Friday, January 07, 2011

The provision on reimbursement for end of life counseling

---What does would it add?


As I've explained before, we've always had reimbursement for end of life counseling. I've availed myself of it many times in my career. Before we ponder the inscrutable question of what the measure would add it might be useful to take a closer look at the counseling provisions already in place. First a direct quote from the 1995 and the 1997 Medicare coding guidelines:


D. DOCUMENTATION OF AN ENCOUNTER DOMINATED BY COUNSELING OR COORDINATION OF CARE
In the case where counseling and/or coordination of care dominates (more than 50%) of the physician/patient and/or family encounter (face-to-face time in the office or other outpatient setting or floor/unit time in the hospital or nursing facility), time is considered the key or controlling factor to qualify for a particular level of E/M services.
If the physician elects to report the level of service based on counseling and/or coordination of care, the total length of time of the encounter (face-to-face or floor time, as appropriate) should be documented and the record should describe the counseling and/or activities to coordinate care.


What this means (Happy Hospitalist explains here) is that if you spend enough time counseling, about end of life or other issues relevant to a person's care (and it doesn't have to take very long) you can code a level 3 visit without even taking a history or laying a stethoscope on the patient.

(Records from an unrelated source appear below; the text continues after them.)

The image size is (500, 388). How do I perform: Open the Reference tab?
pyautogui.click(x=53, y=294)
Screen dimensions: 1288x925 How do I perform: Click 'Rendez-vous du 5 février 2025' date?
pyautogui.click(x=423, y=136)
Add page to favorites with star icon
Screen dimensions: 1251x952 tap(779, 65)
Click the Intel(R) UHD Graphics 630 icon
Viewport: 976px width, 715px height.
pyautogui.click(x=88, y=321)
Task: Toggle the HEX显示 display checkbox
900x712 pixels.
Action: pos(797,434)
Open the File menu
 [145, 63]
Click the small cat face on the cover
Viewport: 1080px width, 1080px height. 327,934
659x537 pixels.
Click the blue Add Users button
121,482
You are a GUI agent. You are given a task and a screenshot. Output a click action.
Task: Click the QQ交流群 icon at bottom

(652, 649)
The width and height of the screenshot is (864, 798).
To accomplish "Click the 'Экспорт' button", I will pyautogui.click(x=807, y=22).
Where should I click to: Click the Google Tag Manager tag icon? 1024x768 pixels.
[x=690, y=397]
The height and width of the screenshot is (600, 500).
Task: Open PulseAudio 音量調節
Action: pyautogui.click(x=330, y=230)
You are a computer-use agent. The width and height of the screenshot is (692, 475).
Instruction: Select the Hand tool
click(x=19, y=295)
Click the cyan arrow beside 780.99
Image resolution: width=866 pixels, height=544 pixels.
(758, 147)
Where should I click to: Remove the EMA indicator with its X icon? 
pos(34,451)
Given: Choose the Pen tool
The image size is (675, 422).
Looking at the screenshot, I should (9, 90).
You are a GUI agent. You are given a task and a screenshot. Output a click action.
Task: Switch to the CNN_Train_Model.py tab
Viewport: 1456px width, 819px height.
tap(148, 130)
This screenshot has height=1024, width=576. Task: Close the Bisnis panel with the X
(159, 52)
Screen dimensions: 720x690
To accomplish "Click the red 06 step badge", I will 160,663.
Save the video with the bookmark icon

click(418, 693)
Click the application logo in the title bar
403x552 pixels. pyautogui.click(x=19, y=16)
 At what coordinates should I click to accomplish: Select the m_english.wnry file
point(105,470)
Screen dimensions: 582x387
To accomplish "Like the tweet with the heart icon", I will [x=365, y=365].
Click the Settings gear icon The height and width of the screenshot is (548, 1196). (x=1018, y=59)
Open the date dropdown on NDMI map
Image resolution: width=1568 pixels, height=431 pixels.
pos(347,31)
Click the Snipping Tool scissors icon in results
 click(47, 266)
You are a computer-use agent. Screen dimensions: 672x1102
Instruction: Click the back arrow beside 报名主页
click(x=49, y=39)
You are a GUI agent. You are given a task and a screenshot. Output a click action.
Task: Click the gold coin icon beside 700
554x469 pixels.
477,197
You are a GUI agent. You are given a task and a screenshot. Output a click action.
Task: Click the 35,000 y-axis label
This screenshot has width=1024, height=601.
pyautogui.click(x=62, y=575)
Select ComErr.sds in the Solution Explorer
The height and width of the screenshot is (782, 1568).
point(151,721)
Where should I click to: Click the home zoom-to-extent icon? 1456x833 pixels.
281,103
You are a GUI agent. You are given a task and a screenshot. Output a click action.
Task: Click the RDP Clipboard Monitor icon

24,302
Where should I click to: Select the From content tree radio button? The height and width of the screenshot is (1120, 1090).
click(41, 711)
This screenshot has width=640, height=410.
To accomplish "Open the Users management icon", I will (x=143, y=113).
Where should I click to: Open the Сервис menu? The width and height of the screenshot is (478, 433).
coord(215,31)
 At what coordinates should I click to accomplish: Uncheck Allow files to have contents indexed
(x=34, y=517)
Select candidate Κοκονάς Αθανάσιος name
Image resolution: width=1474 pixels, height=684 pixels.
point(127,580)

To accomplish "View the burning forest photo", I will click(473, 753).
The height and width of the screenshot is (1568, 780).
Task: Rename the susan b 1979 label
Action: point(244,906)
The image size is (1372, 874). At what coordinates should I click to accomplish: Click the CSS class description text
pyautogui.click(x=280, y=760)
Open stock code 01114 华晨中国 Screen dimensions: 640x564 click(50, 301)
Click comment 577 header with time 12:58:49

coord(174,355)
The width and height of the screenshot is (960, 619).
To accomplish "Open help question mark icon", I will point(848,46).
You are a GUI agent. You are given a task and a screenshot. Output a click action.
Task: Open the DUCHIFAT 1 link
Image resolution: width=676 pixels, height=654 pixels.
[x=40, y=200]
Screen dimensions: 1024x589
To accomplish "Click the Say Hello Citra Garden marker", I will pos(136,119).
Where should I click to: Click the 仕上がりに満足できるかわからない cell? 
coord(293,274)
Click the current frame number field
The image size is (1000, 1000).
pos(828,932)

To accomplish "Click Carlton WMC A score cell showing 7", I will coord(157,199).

No history, no exam, no complexity required. Any time you counsel a patient in any detail at all it makes coding level 3 a breeze.


From discussions I've had with other docs this seems to be a well kept secret, but in the many coding seminars I've attended, whenever I pin the experts down about this they tell me it's true.


So why, then was the new provision felt to be necessary and what would it have added? We were never told. The policy wonks refuse to talk about it. To me that leaves three possible explanations. 1) It was purely symbolic. 2) There was a hidden agenda. 3) The policy makers and politicians were showing their ignorance of the regs already in place.

1 comment:

The Happy Hospitalist said...

Here's how end of life counseling happens in the hospital at 2 am when grandma looks "kind of sick"

Happy: Grandma, if someone walked in and you weren't breathing or your heart had stopped and in order to keep you alive we had to bang on your chest (do a chest compression motion" and put you on a breathing machine, would you want us to do that?

Patient: I think so. I'm not sure.

Happy: Full code it is.

And it's on to the next patient or it's back to sleep.

Perhaps this is the kind of counseling our government desires.